Neural Network on Language Model

[Paper reading] A Neural Probabilistic Language Model.

1. Introduction

Language model (Probabilistic) is model that measure the probabilities of given sentences, the basic concepts are already in my previous note Stanford NLP (coursera) Notes (4) - Language Model.

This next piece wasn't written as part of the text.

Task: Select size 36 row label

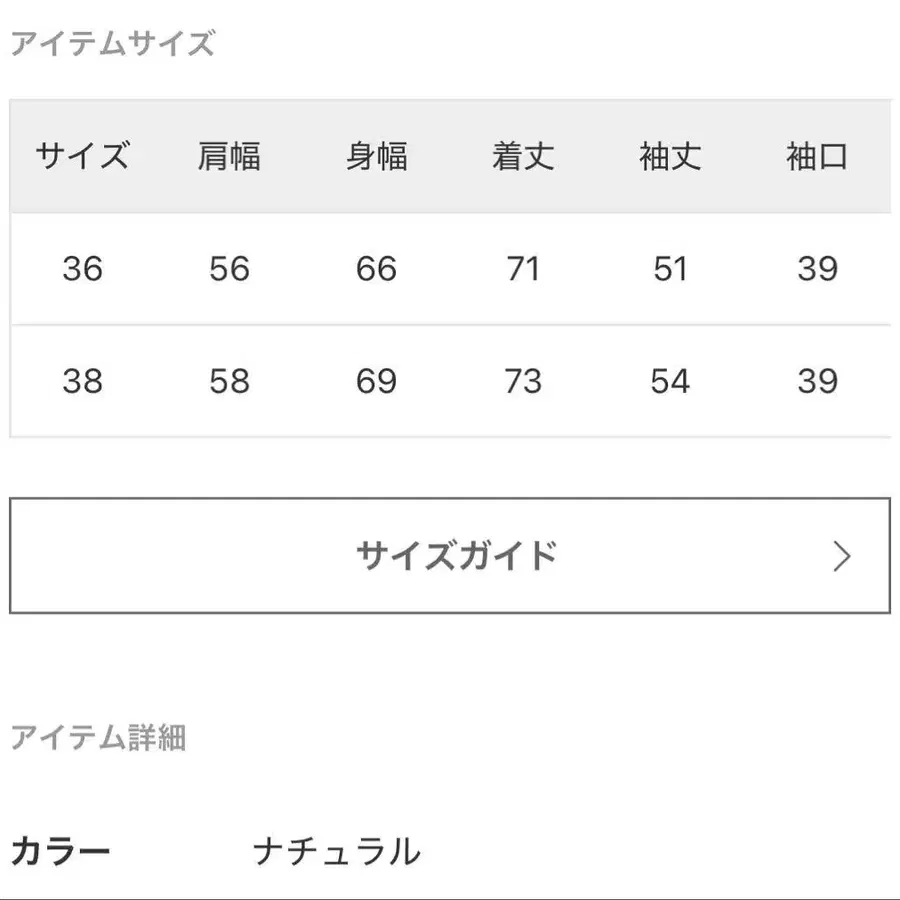Action: point(82,269)
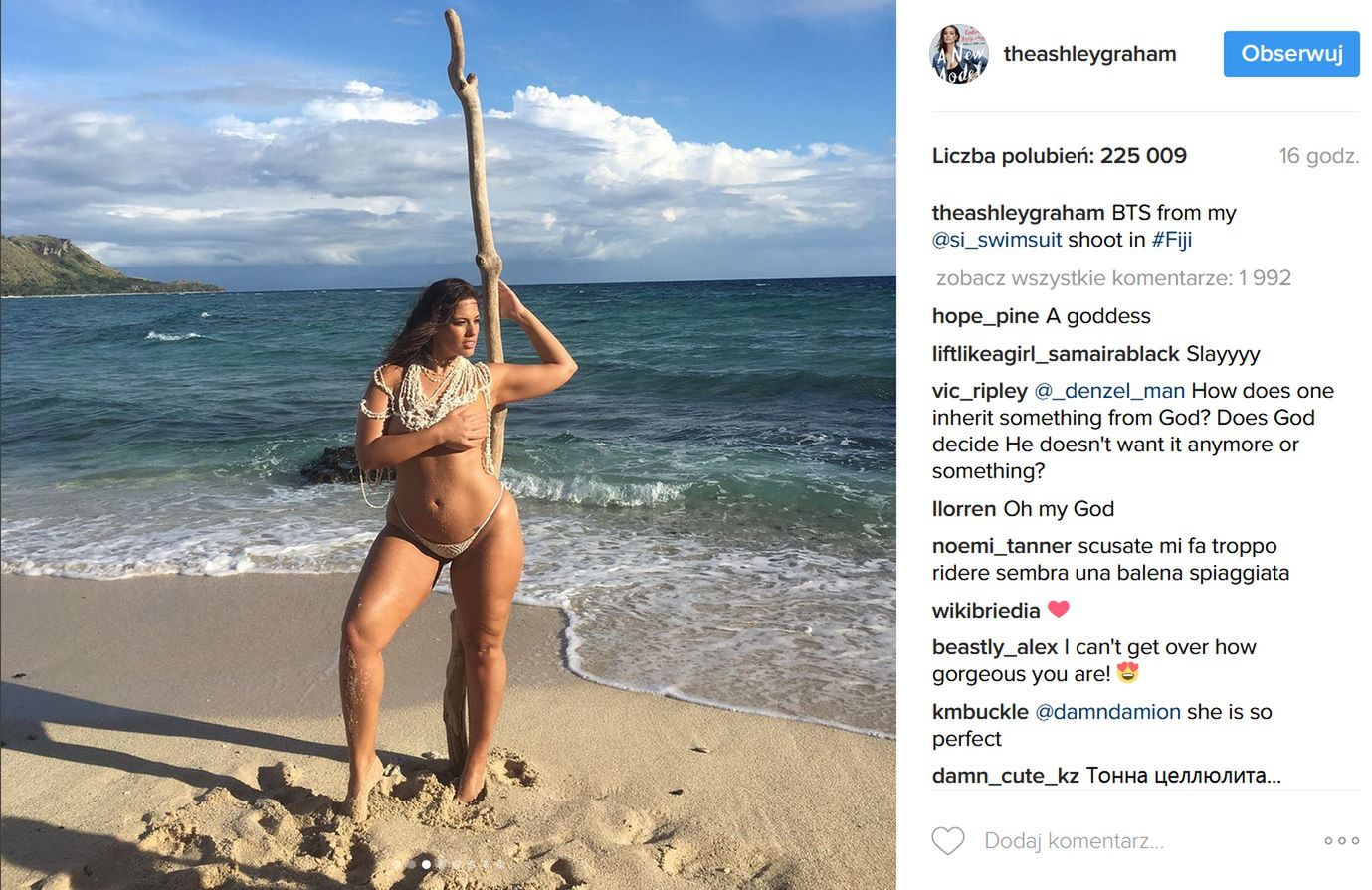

This paper by Yoshua Bengio et al uses a Neural Network as language model, basically it is predict next word given previous words, maximize log-likelihood on training data as Ngram model does.

Another important thing to notice - distributed word feature vector is learned simultaneously, as you all know Word Embeddings.

2. Highlights

The idea comes from “fighting with Curse of Dimenstionality” - For classical language model, e.g. the vocabulary size is 100000, train on a sentence with 10 words will get potentially \(100000^{10} - 1\) parameters - because the test sentence is unseen.

2.1 Introduction

The idea of improvement is summarized as follows:

associate with each word in vocabulary a distributed word feature vector
express the joint probability function of word sequences in terms of feature vectors of these words in sentence
learn simultaneously the word feature vectors and parameters of the probability function

Advantage: generalization is obtained because a sequence of words that has never seen before gets higher probability if it’s made of words that are similar to words forming an already seen sentence - where in ngram model, word similarity between words are not take into account.

2.2 Relation to Previous Work

Using neural networks to model high-dimensional discrete distribution is not first introduced here, it already been found. The model presented here could extend to large scale data.

The idea of using word similarity is also not new, same for vector-space representation for words. Here the paper use word vectors to measure simiarlitiy between words.

2.3 Model

Training data: \(w_{1}, w_{2},\cdots, w_{T}\) where \(w_{t}\in V\)
Objective: learn probability function (conditional probability):
\[
f(w_{t},w_{t-1}\cdots,w_{t-n+1}) = P(w_{t}|w_{1},\cdots,w_{t-1})
\]
where \(\sum^{|V|}_{w_{t}} f(w_{t},w_{t-1},\cdots,w_{t-n+1}) = 1\).

Decompose \(f(w_{t},w_{t-1}\cdots,w_{t-n+1})\) in 2 parts:

A mapping \(C\) from word (index \(i\)) in \(V\) to a real vector \(C(i)\in\mathbb{R}^{m}\). Overall \(C\) is represented by a lookup matrix with size \(|V|\times m\)
A probability function over words expressed with \(C\) - function \(g\) maps inpute sequence of word feature vectors for words in context \(\left[C(w_{t-n+1})\cdots C(w_{t-1})\right]\), to a conditional probability distribution over words in \(V\) for next \(w_{t}\). The output of \(g\) is a vector whose \(i\)-th element is the estimate of \(P(w_{t}|w_{1},\cdots,w_{t-1})\).

In summary,
\[
f(w_{t},w_{t-1}\cdots,w_{t-n+1}) = g(i, C(w_{t-n+1})\cdots C(w_{t-1})).
\]

The model (neural network) structure in paper:

As \(C\) is shared across all words in context. Training is achieved by looking for \(\theta\) that maximize

\[
L = \frac{1}{T} \sum_{t}\log f(w_{t},w_{t-1}\cdots,w_{t-n+1}; \theta).
\]

And output layer is a softmax layer,

\[
\hat{P}(w_{t}|w_{1},\cdots,w_{t-1}) = \frac{e^{y_{w_{t}}}}{\sum_{i}e^{y_{i}}}.
\]

2.4 Conclusions

Experiments on two corpora (1) more than one million samples (2) a larger one with above 15 million words. Could yield much better perplexity (a metric to evaluate language models). Since it take advantage of learned distributed representation to fight curse of dimensionarlity, each training sentence informs the model about a combinational number of other sentences.